One thing this discussion made me realize is that "thinking hard" might not be a single mode of thinking.

In grad school, I had what I'd call the classic version. I stayed up all night mentally working on a topology question about turning a 2-torus inside out. I already knew you can't flip a torus inside out in ordinary R^3 without self-intersection. So I kept moving and stretching the torus and the surrounding space in my head, trying to understand where the obstruction actually lived.

Sometime around sunrise, it clicked that if you allow the move to go through infinity(so effectively S^3), the inside/outside distinction I was relying on just collapses, and the obstruction I was visualizing dissolves. Birds were chirping, I hadn't slept, and nothing useful came out of it, but my internal model of space felt permanently upgraded. That's clearly "thinking hard" in the sense.

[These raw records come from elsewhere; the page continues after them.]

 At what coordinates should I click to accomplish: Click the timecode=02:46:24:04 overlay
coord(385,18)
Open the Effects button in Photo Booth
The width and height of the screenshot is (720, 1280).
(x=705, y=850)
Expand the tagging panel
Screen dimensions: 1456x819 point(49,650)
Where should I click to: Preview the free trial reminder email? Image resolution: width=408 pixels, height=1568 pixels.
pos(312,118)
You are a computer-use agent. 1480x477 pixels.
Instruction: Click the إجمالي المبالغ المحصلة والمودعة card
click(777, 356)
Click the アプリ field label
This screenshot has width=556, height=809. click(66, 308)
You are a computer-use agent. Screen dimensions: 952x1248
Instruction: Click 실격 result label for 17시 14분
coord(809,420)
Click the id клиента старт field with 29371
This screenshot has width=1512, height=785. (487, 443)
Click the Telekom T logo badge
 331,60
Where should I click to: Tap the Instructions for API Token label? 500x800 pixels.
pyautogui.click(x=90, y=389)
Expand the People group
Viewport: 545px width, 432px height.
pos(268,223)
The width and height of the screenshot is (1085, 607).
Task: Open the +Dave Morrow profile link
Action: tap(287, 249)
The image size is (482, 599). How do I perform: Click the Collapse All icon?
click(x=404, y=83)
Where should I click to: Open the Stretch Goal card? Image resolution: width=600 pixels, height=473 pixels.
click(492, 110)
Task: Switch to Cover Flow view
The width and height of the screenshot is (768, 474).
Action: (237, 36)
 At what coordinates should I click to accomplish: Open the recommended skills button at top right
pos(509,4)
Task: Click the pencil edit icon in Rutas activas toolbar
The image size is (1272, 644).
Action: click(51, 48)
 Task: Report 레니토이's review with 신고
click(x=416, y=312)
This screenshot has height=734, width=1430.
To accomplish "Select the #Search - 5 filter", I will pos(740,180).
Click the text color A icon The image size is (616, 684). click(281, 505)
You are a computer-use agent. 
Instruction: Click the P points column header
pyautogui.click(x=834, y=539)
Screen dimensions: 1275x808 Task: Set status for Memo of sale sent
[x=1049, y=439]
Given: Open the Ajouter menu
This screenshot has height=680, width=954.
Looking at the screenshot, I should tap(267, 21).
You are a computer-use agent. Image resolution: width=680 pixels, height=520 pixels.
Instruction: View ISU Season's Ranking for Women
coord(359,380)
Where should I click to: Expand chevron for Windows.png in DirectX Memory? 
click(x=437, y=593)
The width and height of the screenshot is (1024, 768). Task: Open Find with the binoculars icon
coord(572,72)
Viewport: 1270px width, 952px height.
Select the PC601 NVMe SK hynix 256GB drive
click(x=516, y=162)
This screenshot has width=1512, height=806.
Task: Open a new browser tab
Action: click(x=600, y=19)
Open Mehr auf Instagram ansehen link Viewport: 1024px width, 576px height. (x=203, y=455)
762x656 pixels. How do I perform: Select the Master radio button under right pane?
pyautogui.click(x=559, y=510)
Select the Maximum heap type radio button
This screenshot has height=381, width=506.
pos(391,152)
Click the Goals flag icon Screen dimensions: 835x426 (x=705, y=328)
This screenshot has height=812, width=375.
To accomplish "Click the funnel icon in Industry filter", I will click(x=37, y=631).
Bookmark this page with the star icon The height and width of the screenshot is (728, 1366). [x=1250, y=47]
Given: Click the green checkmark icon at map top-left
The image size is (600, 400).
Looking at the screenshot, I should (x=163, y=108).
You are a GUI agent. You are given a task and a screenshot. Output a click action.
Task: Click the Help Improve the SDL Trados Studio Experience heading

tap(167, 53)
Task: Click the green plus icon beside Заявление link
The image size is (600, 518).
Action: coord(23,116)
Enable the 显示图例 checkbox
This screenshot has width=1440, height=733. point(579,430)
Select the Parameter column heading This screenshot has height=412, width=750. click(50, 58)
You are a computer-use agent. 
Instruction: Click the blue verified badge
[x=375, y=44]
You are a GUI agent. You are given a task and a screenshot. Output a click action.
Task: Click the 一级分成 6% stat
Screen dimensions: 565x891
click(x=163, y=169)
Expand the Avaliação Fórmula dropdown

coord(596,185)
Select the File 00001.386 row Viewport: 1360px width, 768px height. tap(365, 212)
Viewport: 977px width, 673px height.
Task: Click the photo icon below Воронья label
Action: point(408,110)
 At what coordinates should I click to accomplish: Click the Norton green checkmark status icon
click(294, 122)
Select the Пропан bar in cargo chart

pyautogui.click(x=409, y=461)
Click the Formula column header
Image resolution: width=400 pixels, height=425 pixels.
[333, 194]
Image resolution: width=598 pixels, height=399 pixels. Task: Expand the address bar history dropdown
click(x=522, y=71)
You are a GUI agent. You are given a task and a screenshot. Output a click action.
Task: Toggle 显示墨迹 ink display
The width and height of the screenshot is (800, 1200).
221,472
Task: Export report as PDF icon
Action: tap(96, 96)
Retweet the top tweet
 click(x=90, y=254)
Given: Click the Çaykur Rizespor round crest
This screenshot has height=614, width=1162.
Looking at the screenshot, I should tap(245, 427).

But there's another mode I've experienced that feels related but different. With a tough Code Golf problem, I might carry it around for a week. I'm not actively grinding on it the whole time, but the problem stays loaded in the background. Then suddenly, in the shower or on a walk, a compression trick or a different representation just clicks.

That doesn't feel "hard" moment to moment. It's more like keeping a problem resident in memory long enough for the right structure to surface.

One is concentrated and exhausting, the other is diffuse and slow-burning. They're different phenomenologically, but both feel like forms of deep engagement that are easy to crowd out.